The IMF head pointed out that the economics of banking are changing and it is likely that large banks will retreat from some areas, as their business models adapt to changing circumstances. Monetary policies have bought time, but the time needs to be well used. In this it is directly comparable to IMF conditional assistance to sovereigns.

Lagarde could have gone much further in her critique.

Measures taken during and since the crisis have in some ways made the situation worse, notably by protecting existing banking structures and slowing down needed changes. Banking nationalism is on the rise (see Nicolas Véron's Banking Nationalism and the European Crisis). All banks, good and bad, have received support, notably through the provision of ultra-cheap liquidity that they can invest longer term to earn a running yield. Much has been made of the interest rate risk. Yet if exit from quantitative easing (QE) is accompanied by a sharp rise in rates, threatening their solvency or liquidity, bankers are likely to demand that governments support them again.

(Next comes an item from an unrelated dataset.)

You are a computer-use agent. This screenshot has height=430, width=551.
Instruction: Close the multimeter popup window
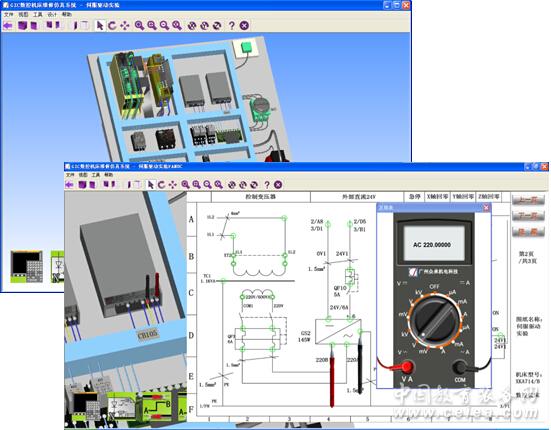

Banking needs to be restructured in all major centres – including the US, China and Japan – but nowhere more urgently than in Europe. Lagarde's compatriot Benoît Coeuré, a member of the European Central Bank's (ECB) executive board (and front-runner to succeed Christian Noyer as Banque de France governor in due course) has also recently warned banks against using the ECB's provision of liquidity to sustain flawed business models (ECB's Cœuré backs committed liquidity facility). Equally, ECB president Mario Draghi has said that any new long-term refinancing operation should not be used as a substitute for larger capital.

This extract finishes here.